Depuis quelques jours, une vive controverse éclabousse l’École Supérieure de Gestion, d’Informatique et de Sciences (ESGIS) au Gabon. Un collectif d’anciens étudiants accuse l’établissement de délivrer de prétendus diplômes français, invalidés par l’ambassade de France au Gabon et non homologués par le Répertoire National des Certifications Professionnelles (RNCP) en France.
Des promesses de diplômes reconnus à l’international, mais…
Ces étudiants affirment avoir déboursé plusieurs millions de francs CFA pour des formations censées garantir des diplômes reconnus à l’international. Ces derniers auraient été délivrés dans le cadre d’un partenariat avec IPE Management School-Paris, un établissement qui, après vérification, n’est pas reconnu par les autorités françaises.
Une ancienne étudiante, sous couvert d’anonymat, exprime son indignation :
« L’école promettait un diplôme reconnu en France, mais à l’ambassade, on nous a appris qu’ils n’avaient aucune valeur. »
Un scandale qui appelle des réponses
Les étudiants floués réclament :
- La restitution des frais de scolarité qu’ils estiment frauduleusement encaissés.
- La délivrance de diplômes valides et conformes aux normes internationales.
- La reconnaissance des préjudices subis.
Malgré les tentatives de médiation qui durent depuis plus d’un an, l’administration d’ESGIS reste silencieuse. Contactée par la presse, elle a renvoyé les journalistes vers son avocat, sans donner plus d’explications.
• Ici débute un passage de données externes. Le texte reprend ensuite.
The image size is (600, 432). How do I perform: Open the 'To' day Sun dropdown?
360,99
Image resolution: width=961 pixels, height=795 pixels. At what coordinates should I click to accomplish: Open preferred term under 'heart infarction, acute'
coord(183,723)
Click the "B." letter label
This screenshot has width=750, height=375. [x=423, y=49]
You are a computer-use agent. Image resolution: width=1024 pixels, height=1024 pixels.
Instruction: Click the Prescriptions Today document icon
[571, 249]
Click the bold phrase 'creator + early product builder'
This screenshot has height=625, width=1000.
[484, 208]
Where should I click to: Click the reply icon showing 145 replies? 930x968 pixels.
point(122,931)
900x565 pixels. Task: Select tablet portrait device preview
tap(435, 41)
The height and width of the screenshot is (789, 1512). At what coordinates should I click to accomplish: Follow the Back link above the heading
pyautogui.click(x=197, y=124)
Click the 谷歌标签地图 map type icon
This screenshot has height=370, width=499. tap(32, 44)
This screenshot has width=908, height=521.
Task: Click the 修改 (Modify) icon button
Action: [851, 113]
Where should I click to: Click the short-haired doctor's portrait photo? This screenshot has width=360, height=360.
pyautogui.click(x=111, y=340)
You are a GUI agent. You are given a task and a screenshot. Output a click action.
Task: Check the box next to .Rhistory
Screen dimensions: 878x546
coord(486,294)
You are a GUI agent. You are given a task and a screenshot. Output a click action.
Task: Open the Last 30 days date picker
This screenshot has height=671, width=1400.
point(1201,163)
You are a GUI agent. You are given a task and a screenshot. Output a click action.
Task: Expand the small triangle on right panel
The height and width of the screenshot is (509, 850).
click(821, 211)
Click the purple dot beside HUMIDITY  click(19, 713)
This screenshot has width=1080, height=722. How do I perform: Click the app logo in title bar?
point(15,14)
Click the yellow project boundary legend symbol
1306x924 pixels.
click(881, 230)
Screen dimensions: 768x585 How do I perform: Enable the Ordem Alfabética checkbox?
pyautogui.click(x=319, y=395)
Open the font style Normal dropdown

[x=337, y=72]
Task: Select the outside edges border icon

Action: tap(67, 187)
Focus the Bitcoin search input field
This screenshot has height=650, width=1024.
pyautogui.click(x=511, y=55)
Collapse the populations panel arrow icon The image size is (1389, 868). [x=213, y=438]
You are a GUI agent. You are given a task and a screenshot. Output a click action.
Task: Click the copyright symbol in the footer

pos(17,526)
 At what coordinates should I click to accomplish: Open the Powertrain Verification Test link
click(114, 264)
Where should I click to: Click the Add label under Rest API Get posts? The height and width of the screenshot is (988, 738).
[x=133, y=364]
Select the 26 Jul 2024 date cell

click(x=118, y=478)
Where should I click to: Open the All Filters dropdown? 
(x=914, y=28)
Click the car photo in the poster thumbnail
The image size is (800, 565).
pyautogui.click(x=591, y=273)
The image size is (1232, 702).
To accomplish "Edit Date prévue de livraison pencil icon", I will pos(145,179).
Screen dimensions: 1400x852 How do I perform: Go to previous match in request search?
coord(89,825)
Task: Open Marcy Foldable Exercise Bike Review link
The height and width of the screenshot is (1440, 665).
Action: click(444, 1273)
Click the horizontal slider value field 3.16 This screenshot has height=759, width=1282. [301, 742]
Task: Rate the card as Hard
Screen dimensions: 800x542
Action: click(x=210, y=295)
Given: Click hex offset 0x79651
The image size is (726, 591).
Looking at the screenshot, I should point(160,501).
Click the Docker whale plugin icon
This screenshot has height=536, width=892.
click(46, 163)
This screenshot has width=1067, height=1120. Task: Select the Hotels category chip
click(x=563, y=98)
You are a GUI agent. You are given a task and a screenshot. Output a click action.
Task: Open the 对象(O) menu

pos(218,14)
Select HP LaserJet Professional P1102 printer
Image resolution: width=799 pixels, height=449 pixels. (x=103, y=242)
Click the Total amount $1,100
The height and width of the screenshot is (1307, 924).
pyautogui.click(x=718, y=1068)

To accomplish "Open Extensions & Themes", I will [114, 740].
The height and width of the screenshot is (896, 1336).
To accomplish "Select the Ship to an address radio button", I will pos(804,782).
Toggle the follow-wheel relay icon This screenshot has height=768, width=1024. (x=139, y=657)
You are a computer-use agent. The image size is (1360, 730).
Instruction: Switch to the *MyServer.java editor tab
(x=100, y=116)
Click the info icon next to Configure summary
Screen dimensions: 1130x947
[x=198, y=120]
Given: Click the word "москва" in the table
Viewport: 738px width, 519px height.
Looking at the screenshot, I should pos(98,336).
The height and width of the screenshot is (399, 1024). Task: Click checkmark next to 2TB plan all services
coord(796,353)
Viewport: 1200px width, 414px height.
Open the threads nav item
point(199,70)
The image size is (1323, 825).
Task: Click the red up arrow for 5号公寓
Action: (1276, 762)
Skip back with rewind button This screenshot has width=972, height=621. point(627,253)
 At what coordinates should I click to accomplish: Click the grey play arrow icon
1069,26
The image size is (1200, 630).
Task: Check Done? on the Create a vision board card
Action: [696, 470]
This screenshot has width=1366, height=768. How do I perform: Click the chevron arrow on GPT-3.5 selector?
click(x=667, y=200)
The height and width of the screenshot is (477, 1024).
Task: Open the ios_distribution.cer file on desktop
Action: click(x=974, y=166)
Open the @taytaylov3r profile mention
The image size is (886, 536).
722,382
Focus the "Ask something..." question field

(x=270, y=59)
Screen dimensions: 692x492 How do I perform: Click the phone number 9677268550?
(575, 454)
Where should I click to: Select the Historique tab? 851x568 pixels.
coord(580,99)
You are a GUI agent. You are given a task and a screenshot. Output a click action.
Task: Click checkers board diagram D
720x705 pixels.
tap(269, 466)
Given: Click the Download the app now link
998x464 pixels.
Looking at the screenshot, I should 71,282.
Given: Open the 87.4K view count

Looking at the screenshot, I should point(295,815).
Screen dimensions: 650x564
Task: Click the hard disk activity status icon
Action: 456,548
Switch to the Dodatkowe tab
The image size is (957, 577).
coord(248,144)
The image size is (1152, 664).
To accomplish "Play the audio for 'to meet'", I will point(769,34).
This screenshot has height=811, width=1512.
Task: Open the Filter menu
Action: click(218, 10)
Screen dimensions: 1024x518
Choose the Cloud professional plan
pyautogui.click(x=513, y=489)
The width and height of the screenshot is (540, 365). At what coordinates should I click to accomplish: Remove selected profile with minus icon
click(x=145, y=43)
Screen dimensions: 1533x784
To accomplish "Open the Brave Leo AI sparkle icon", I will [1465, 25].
Un appel à renforcer les contrôles sur les établissements privés
Ce scandale met en lumière les dérives potentielles des établissements privés au Gabon. Le collectif d’étudiants demande une intervention urgente du ministère de l’Éducation nationale pour renforcer les contrôles sur la légitimité des programmes et partenariats proposés.
Le Pr. Hervé Ndoume Essingone, une figure clé dans la supervision de l’enseignement supérieur au Gabon, est particulièrement attendu pour réguler ce secteur et restaurer la confiance des étudiants et des familles.